## start
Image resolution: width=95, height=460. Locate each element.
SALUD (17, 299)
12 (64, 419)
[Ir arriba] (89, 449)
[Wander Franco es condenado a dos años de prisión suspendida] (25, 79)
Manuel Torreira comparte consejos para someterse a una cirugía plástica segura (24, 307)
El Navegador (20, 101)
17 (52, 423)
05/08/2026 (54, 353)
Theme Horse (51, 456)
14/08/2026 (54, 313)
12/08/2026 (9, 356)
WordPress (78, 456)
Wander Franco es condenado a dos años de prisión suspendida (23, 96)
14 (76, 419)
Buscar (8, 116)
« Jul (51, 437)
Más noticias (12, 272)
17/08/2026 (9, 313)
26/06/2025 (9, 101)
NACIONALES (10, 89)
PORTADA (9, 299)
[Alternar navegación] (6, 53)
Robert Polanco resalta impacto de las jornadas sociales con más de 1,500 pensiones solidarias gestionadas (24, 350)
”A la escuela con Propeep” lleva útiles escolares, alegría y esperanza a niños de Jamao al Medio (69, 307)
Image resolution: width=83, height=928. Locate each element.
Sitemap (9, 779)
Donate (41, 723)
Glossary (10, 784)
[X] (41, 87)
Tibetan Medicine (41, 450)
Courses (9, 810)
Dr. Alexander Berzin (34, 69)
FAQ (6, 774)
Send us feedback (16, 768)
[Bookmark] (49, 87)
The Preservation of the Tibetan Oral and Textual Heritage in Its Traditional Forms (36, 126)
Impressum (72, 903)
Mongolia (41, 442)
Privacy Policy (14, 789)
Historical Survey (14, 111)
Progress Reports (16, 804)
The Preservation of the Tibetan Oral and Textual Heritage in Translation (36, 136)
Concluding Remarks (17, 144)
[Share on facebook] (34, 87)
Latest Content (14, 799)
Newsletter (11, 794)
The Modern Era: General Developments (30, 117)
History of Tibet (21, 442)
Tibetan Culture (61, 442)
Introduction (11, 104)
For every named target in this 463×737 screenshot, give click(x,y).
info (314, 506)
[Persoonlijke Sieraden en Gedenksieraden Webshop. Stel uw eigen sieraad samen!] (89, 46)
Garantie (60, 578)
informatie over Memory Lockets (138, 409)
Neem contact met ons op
## end
- **What needs to be done**: Copy out all the material above, switching every "Tibetan" to "Himalayan" and leaving everything else unchanged.

- **Response**:
Image resolution: width=95, height=460. Locate each element.
SALUD (17, 299)
12 (64, 419)
[Ir arriba] (89, 449)
[Wander Franco es condenado a dos años de prisión suspendida] (25, 79)
Manuel Torreira comparte consejos para someterse a una cirugía plástica segura (24, 307)
El Navegador (20, 101)
17 (52, 423)
05/08/2026 (54, 353)
Theme Horse (51, 456)
14/08/2026 (54, 313)
12/08/2026 (9, 356)
WordPress (78, 456)
Wander Franco es condenado a dos años de prisión suspendida (23, 96)
14 (76, 419)
Buscar (8, 116)
« Jul (51, 437)
Más noticias (12, 272)
17/08/2026 (9, 313)
26/06/2025 (9, 101)
NACIONALES (10, 89)
PORTADA (9, 299)
[Alternar navegación] (6, 53)
Robert Polanco resalta impacto de las jornadas sociales con más de 1,500 pensiones solidarias gestionadas (24, 350)
”A la escuela con Propeep” lleva útiles escolares, alegría y esperanza a niños de Jamao al Medio (69, 307)
Image resolution: width=83, height=928. Locate each element.
Sitemap (9, 779)
Donate (41, 723)
Glossary (10, 784)
[X] (41, 87)
Himalayan Medicine (41, 450)
Courses (9, 810)
Dr. Alexander Berzin (34, 69)
FAQ (6, 774)
Send us feedback (16, 768)
[Bookmark] (49, 87)
The Preservation of the Himalayan Oral and Textual Heritage in Its Traditional Forms (36, 126)
Impressum (72, 903)
Mongolia (41, 442)
Privacy Policy (14, 789)
Historical Survey (14, 111)
Progress Reports (16, 804)
The Preservation of the Himalayan Oral and Textual Heritage in Translation (36, 136)
Concluding Remarks (17, 144)
[Share on facebook] (34, 87)
Latest Content (14, 799)
Newsletter (11, 794)
The Modern Era: General Developments (30, 117)
History of Tibet (21, 442)
Himalayan Culture (61, 442)
Introduction (11, 104)
For every named target in this 463×737 screenshot, give click(x,y).
info (314, 506)
[Persoonlijke Sieraden en Gedenksieraden Webshop. Stel uw eigen sieraad samen!] (89, 46)
Garantie (60, 578)
informatie over Memory Lockets (138, 409)
Neem contact met ons op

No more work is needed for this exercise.